In addition, c-Fos may play a vital role to promote Il-6 as c-Fos binding was observed to three cis-regulatory elements within the Il-6 promoter, one of which has previously not been investigated. C-Fos is a subunit of the AP-1 complex forming homodimers as well as heterodimers with c-Jun [46]. The phosphorylation of c-Jun is mediated through the activation of the c-Jun N-terminal kinase (JNK) which in turn enables the interaction of c-Fos JunB, JunD, and ATF leading to the AP-1 complex formation [47]. Earlier studies in mouse cell lines demonstrated an involvement in the transcriptional regulation of Il-6 for both AP-1 subunits, c-Fos and c-Jun [18,20]. In nTregs, the protein complex binding to the mouse Il-6 promoter consisted only of the c-Fos subunit. This was surprising as JNK2 was identified to be essential in the enhancement of lung allergic responses mediated through nTregs, as demonstrated by the complete absence of exacerbating asthma-like immunopathology in sensitized and challenged WT mice following transfer of nTregs from JNK2-deficient mice [28]. It is therefore suggested that in nTregs, other regions within the Il-6 promoter are controlled by c-Jun. The depletion of the c-Fos binding in Il-6_2 significantly decreased the promoter activity of Il-6 in unstimulated cells, which was not observed for Il-6_3 and Il-6_4, suggesting that the transcriptional regulation of Il-6 mediated through c-Fos binding closest to the transcription starts was more relevant for the baseline Il-6 expression. Concomitant binding of c-Fos with members of the USF family (USF1/USF2) was detected for two regulatory elements within Il-6. USF is ubiquitously expressed and is involved in the transcription of a wide variety of genes, including the asthma susceptibility genes ORMDL sphingolipid biosynthesis regulator 3 (ORMDL3) [48] and plasminogen activator inhibitor 1 [49]. USF family members are part of helix-loop-helix proteins capable of interacting with enhancer box elements regulating target promoters [50,51]. For the binding site Il-6_4, the in silico model predicted an enhancer box binding region for which a protein/DNA complex formation of USF1/USF2 together with c-Fos was detected.

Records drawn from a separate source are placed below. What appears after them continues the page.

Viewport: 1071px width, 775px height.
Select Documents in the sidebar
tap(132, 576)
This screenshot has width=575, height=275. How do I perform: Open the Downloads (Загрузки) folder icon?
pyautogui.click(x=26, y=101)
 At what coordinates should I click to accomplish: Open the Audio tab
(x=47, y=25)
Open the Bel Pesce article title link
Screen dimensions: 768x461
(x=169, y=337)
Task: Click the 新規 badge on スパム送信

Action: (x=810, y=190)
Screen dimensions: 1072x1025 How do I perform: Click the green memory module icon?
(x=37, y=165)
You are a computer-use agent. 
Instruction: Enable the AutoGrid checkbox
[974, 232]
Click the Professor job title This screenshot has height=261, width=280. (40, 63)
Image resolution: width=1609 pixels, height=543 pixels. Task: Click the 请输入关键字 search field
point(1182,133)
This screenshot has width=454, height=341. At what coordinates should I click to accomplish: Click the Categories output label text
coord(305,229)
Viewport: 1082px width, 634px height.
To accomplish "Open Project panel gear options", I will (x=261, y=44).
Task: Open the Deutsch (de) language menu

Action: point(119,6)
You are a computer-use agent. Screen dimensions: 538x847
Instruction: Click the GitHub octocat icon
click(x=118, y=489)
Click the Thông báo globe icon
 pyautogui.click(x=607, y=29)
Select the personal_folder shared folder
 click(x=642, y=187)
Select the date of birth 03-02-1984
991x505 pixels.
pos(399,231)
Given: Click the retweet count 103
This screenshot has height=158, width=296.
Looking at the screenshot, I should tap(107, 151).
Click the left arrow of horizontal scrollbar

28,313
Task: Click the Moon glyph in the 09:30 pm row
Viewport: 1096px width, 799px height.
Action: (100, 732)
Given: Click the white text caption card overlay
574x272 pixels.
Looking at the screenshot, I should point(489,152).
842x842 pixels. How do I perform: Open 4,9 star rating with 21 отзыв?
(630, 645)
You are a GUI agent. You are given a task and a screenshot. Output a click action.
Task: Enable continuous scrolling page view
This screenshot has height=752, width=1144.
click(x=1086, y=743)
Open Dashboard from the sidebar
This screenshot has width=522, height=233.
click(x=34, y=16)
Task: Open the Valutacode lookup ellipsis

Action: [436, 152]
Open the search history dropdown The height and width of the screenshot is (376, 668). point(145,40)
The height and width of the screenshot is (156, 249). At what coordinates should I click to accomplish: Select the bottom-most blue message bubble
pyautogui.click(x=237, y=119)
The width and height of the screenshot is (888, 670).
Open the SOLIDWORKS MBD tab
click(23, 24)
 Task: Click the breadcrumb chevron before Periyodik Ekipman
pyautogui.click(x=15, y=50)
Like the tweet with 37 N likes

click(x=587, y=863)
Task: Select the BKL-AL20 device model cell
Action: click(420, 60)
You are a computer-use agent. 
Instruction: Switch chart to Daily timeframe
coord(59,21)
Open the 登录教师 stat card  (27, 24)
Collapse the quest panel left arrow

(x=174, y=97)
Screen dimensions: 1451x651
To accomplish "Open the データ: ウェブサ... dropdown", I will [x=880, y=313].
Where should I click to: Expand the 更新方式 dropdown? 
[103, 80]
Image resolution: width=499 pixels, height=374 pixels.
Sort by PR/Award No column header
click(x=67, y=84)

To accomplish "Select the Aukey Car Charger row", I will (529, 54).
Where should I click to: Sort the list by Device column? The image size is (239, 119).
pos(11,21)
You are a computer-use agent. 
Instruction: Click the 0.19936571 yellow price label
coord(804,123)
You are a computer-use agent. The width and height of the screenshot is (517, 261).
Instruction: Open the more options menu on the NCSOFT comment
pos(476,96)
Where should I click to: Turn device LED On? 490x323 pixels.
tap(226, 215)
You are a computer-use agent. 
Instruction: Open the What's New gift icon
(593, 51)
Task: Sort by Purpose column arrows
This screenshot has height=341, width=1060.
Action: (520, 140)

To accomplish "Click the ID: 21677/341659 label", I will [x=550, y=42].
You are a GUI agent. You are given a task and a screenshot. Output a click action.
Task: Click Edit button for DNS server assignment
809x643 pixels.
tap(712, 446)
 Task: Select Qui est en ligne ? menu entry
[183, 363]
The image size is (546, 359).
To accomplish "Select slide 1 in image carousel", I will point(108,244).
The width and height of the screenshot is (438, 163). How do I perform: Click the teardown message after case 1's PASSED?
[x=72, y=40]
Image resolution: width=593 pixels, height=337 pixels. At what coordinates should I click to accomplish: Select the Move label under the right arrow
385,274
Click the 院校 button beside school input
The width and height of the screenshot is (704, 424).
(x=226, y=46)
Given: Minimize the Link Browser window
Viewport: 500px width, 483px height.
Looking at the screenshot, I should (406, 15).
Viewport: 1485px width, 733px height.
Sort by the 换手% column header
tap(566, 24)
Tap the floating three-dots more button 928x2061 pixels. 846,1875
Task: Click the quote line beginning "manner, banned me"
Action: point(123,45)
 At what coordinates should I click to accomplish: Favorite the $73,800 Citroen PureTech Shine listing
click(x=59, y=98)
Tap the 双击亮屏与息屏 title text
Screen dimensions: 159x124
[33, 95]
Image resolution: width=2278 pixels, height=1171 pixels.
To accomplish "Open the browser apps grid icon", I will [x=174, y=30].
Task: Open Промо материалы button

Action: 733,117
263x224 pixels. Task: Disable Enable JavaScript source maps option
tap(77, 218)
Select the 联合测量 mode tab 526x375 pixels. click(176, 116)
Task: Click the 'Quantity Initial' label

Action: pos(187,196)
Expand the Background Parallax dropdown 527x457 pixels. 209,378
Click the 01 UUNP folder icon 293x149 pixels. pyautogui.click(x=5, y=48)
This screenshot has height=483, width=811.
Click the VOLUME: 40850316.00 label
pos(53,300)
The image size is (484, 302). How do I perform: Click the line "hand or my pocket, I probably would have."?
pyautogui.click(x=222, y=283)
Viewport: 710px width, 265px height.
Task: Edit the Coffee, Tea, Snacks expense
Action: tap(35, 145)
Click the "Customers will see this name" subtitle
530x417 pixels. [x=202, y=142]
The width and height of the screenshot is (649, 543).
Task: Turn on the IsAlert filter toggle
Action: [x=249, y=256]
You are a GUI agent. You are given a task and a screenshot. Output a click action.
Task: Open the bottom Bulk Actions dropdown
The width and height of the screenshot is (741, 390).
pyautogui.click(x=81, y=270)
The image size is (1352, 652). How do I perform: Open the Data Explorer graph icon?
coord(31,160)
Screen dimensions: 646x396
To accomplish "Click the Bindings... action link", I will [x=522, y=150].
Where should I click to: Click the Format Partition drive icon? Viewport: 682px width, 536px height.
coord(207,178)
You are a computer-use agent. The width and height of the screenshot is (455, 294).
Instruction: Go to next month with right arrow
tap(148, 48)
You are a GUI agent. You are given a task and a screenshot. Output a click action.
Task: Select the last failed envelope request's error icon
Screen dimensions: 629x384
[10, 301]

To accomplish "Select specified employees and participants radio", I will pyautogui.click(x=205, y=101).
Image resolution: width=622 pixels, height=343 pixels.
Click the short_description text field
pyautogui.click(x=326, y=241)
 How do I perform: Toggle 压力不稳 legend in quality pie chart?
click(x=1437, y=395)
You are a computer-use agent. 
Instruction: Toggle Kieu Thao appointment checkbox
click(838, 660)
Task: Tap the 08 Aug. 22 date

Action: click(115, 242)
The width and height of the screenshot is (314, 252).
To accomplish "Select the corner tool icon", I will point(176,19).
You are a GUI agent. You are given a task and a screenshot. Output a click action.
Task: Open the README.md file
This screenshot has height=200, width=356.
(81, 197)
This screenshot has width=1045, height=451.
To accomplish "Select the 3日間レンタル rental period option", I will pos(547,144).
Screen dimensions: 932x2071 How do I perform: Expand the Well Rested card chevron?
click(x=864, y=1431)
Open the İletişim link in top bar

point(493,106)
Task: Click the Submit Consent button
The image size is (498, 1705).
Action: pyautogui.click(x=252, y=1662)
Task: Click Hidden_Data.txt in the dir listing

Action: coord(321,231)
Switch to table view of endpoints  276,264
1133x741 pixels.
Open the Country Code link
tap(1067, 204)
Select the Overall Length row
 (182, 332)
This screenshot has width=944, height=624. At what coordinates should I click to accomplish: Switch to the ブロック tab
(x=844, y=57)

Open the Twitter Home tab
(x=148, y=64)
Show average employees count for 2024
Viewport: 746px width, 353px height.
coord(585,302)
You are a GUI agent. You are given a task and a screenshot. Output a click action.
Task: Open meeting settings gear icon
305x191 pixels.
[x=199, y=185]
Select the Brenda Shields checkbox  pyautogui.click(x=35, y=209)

Based on our observations, the transcription factors NF-κB, c-Fos, SP1/SP3 and USF1/USF2 were found in a highly activated state, specifically in nTregs from CD8−/− mice. Disrupting the binding sites within each of the four regulatory regions under study significantly decreased the Il-6 promoter activity in response to LPS and TNFα. LPS stimulates cells through Toll like receptor 4 signaling [52] mimicking an inflammatory response necessary for the activation of Il-6 in nTregs [53]. TNFα is a pro-inflammatory cytokine that can downregulate the suppressive capacity of nTregs [54], which in turn leads to increased IL-6 levels. In contrast to USF1/USF2, mutating the cFos binding site within Il-6_4 showed little effect on the ability to activate the Il-6 promoter, suggesting that the presence of this c-Fos regulatory site is not necessarily required. Overall, we believe that a complex interaction of these transcription factors is sufficient at basal level, but most importantly to the induction of IL-6, specifically in nTregs from CD8−/− mice [14].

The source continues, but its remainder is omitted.